There is no definition of normal skin, however for this discussion the term will refer to patients without oily or dry skin. Soap may remove too much sebum in this population, making syndet cleansers the preferred choice. Syndets, also known as synthetic detergents, contain less than 10% soap with an adjusted pH of 5.5-7. The neutral pH, closer to the natural pH of the skin, produces less irritation. In general, all beauty bars, mild cleansing bars, and sensitive skin bars are of the syndet variety (Oil of Olay, Procter & Gamble; Dove, Unilever; Cetaphil Bar, Galderma). The most commonly used detergent is sodium cocyl isethionate. These cleansers also possess excellent rinsability, meaning that a soap scum film is not left behind on the skin when used with water of varying hardness. This is an important property in the sensitive skin rosacea patient where the soap film might produce irritation.
For rosacea patients who are concerned about body odor and desire a “squeaky-clean” skin feel, another type of cleanser, known as a combar, is available. Combars are produced by combining an alkaline soap with a syndet to produce less aggressive sebum removal than a soap, but more aggressive sebum removal than a syndet. Most of the combars also add an antibacterial, such as triclosan, to provide odor control properties. These cleansers are commonly labeled as deodorant soaps (Dial, Dial Corporation; Irish Spring, Colgate Palmolive). For rosacea patients with abundant sebum production and difficult to control pustules, this type of cleanser may be beneficial. Triclosan is not approved as an acne ingredient in the US, but is used in Europe for this purpose. For patients with normal sebum production, the deodorant cleanser can be used once daily or once every other day to provide antibacterial effects without overly drying the face.

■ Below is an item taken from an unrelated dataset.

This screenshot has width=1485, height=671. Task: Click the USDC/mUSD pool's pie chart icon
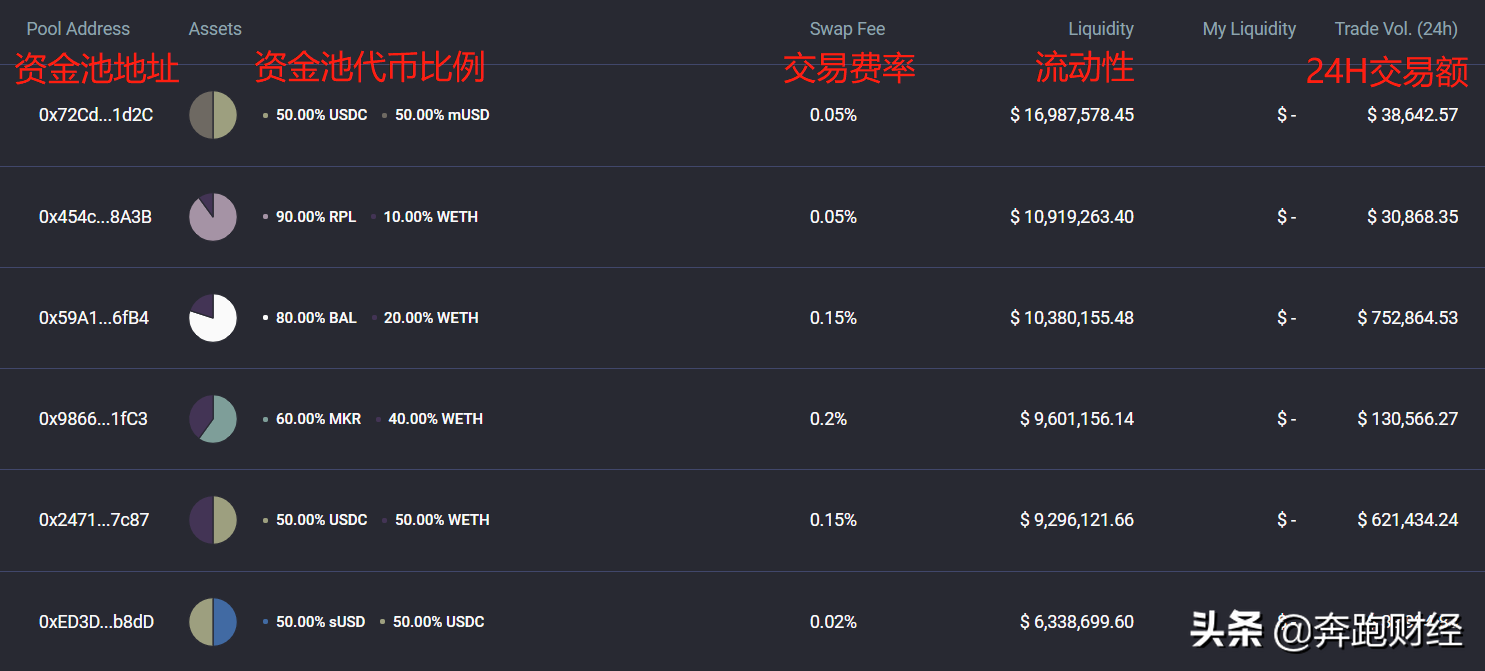(212, 114)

Many rosacea patients possess sensitive skin that must be gently cleaned due to limited sebum production. These patients are usually mature postmenopausal women. Lipid-free cleansers represent a cleansing alternative for this population. Lipid-free cleansers, which are characterized by low foam production, are liquids that clean without fats, which distinguishes them from soaps (Cetaphil Cleanser, Galderma; CeraVe, Coria; Aquanil, Person & Covey). The cleanser is applied to dry or moistened skin, rubbed to produce a slight lather, and rinsed or wiped away. These products may contain water, glycerin, cetyl alcohol, stearyl alcohol, sodium laurel sulfate, and occasionally propylene glycol. They leave behind a thin moisturizing film, but do not possess strong antibacterial properties. For this reason, lipid-free cleansers are excellent for the dry face, but are not recommended for cleansing the groin or armpits. They also are not good at removing excessive environmental dirt or sebum.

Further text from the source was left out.